Taking the lines below one at a time, count those with the string "agent" and give the result alone.

(Beginning of DATA FOR THIS TASK)

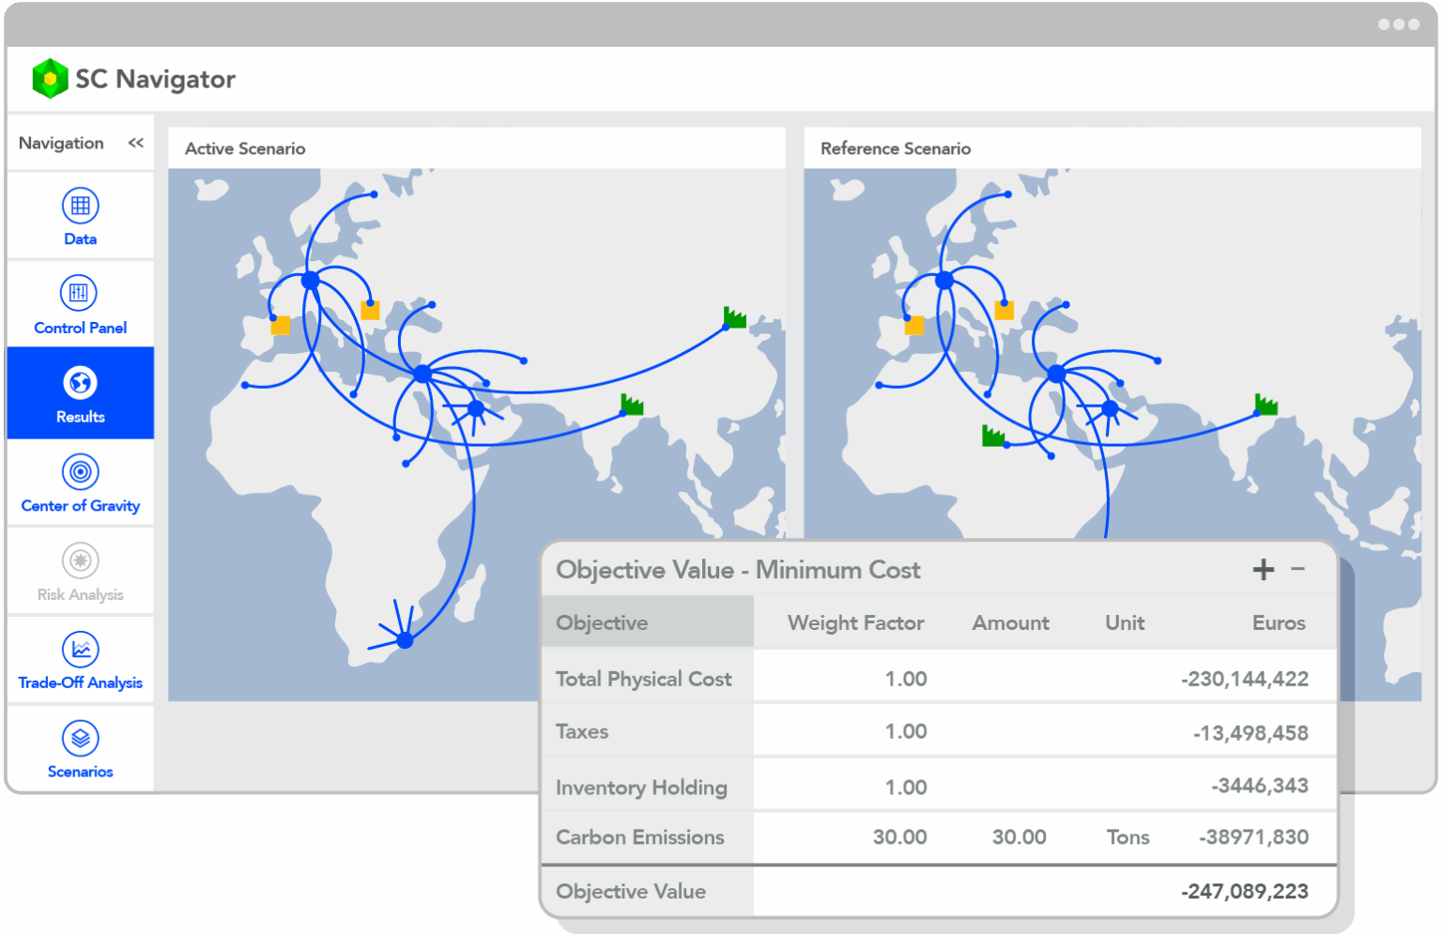The height and width of the screenshot is (936, 1442).
Task: Select the Control Panel icon
Action: click(x=80, y=303)
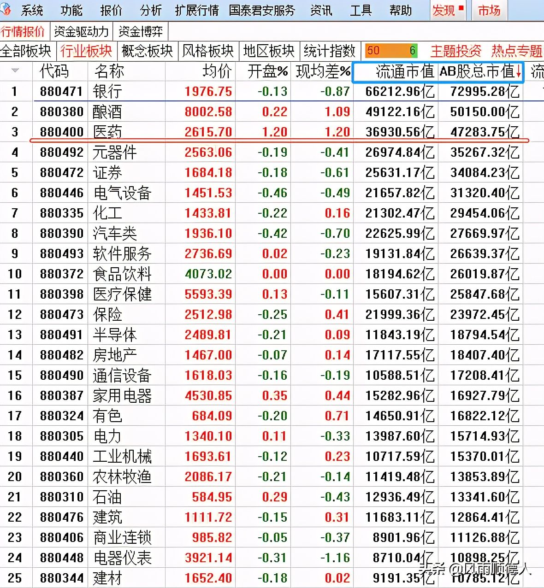Click the application logo icon at top-left
The height and width of the screenshot is (588, 544).
click(x=6, y=9)
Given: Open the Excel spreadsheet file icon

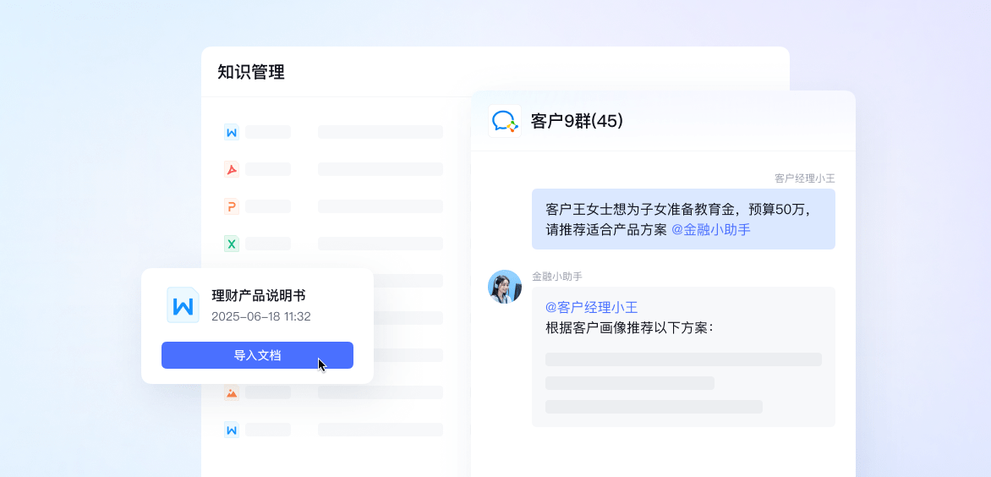Looking at the screenshot, I should point(232,244).
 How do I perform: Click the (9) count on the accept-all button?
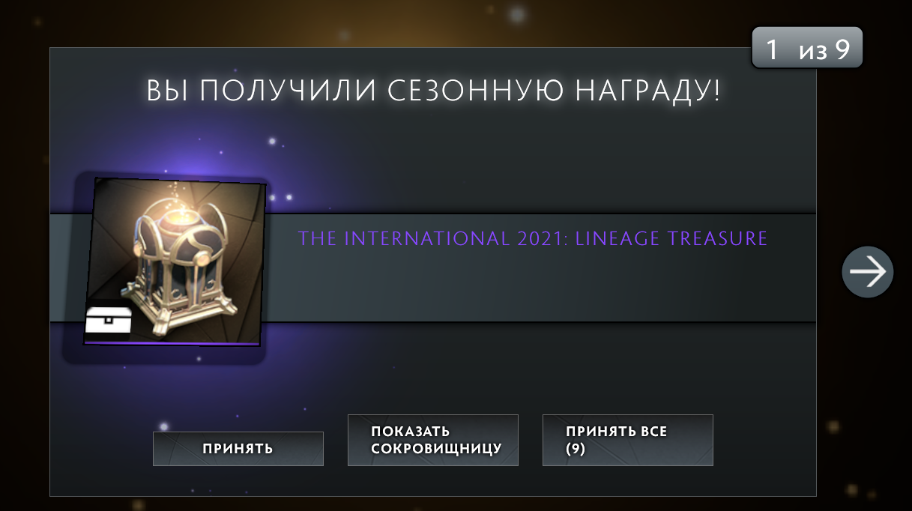click(x=576, y=450)
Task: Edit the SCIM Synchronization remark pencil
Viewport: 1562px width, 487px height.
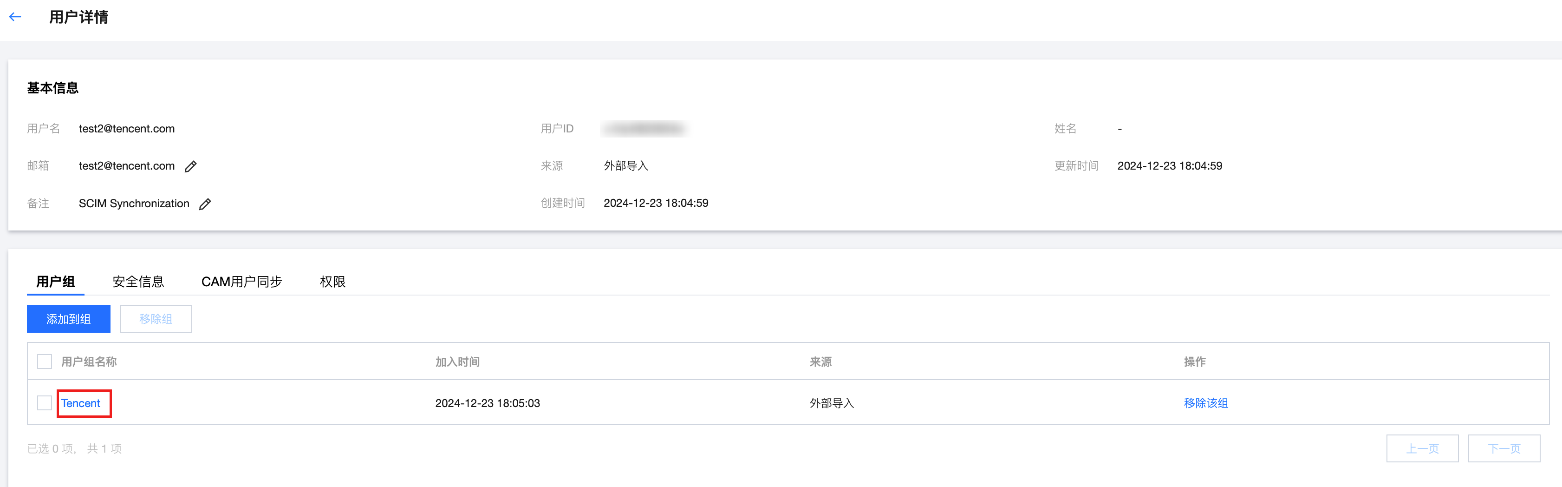Action: [205, 204]
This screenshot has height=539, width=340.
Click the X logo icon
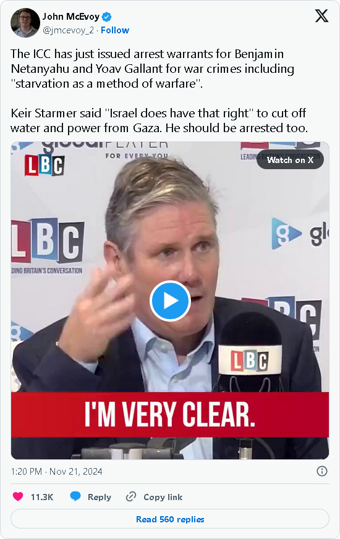pos(321,16)
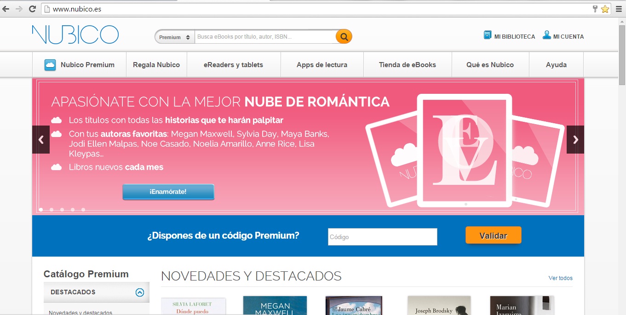The height and width of the screenshot is (315, 626).
Task: Open the Tienda de eBooks menu
Action: click(x=407, y=65)
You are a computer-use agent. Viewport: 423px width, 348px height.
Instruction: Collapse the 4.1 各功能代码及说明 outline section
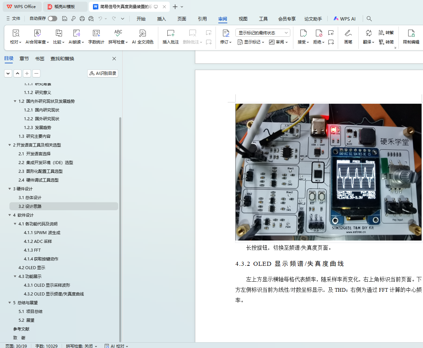15,224
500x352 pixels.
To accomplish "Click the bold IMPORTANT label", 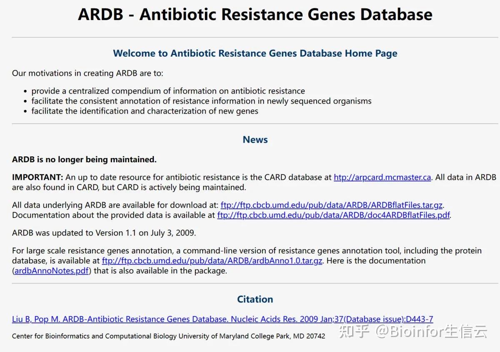I will click(x=38, y=177).
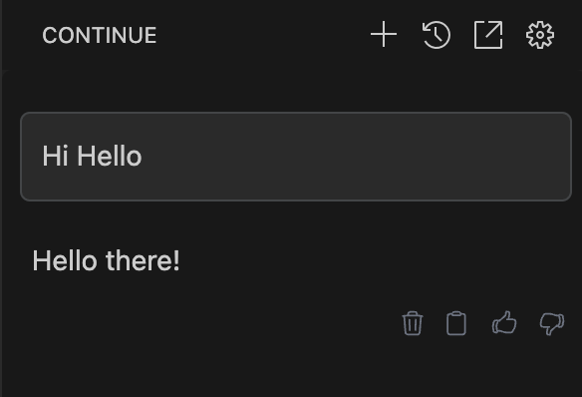Image resolution: width=582 pixels, height=397 pixels.
Task: Delete the "Hello there!" response with trash icon
Action: pos(413,323)
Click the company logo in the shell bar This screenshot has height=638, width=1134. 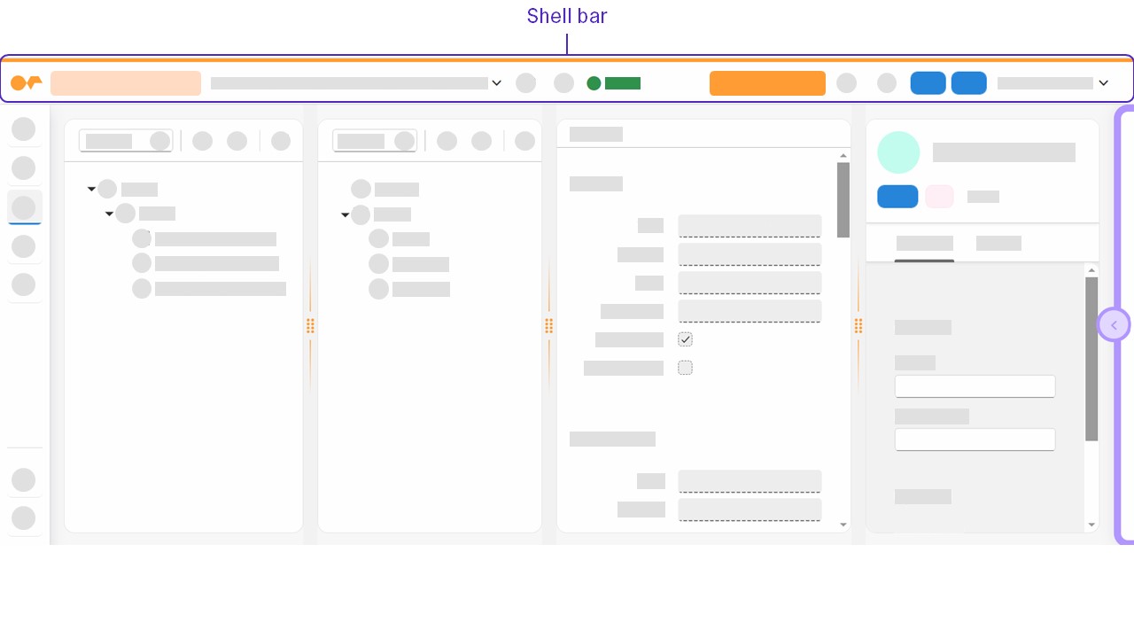27,82
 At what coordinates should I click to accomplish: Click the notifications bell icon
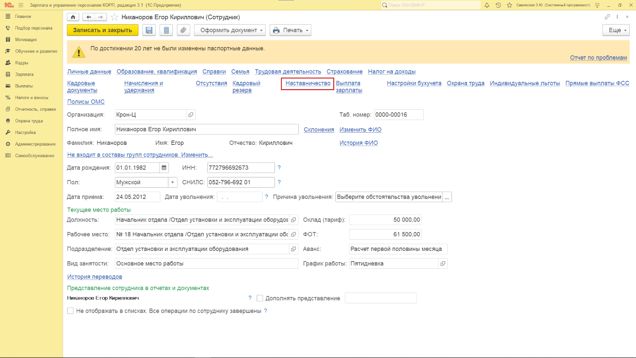click(x=487, y=5)
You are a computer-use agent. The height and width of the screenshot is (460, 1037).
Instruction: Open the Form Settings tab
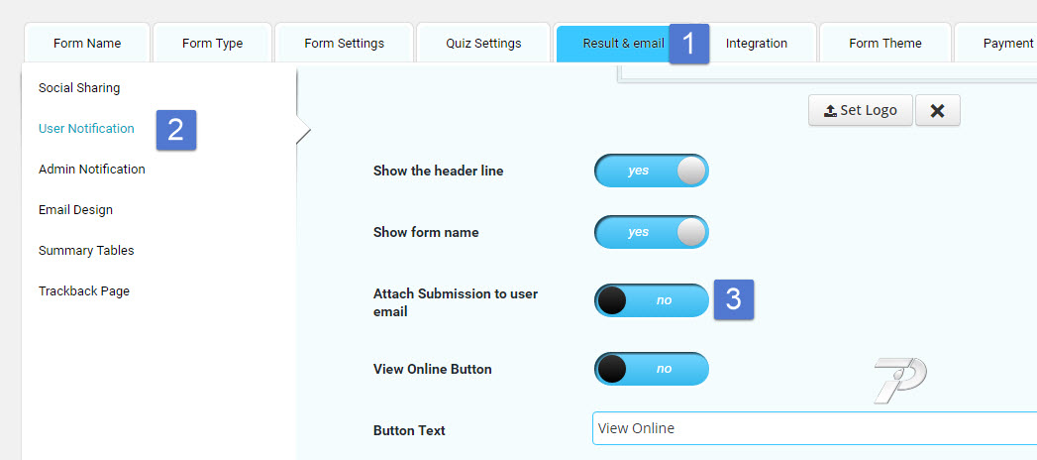coord(344,44)
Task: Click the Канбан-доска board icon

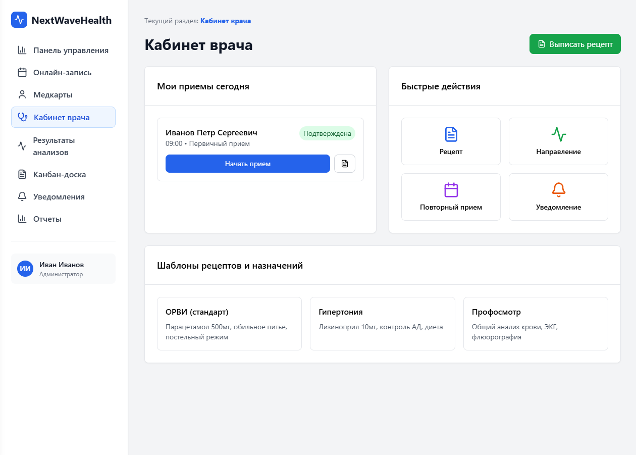Action: (x=22, y=174)
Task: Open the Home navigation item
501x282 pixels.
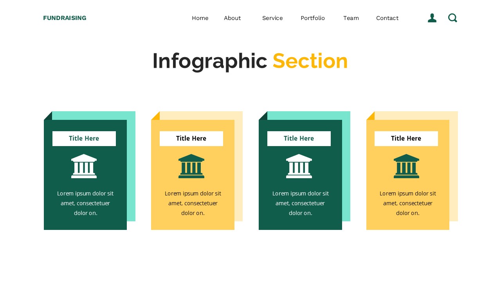Action: click(200, 18)
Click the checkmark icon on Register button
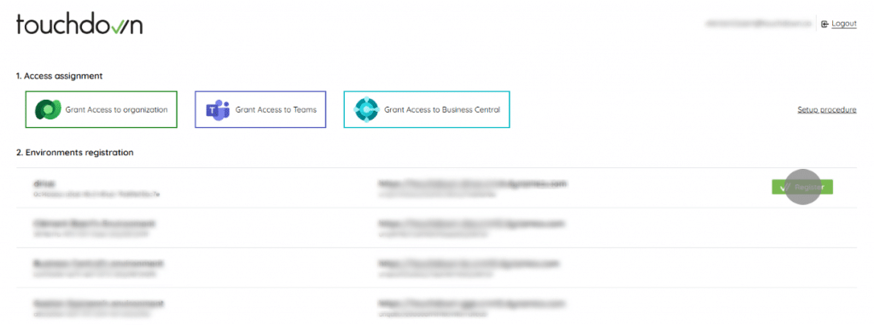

(End of DATA FOR THIS TASK)

_EXERCISE SOLUTION_
2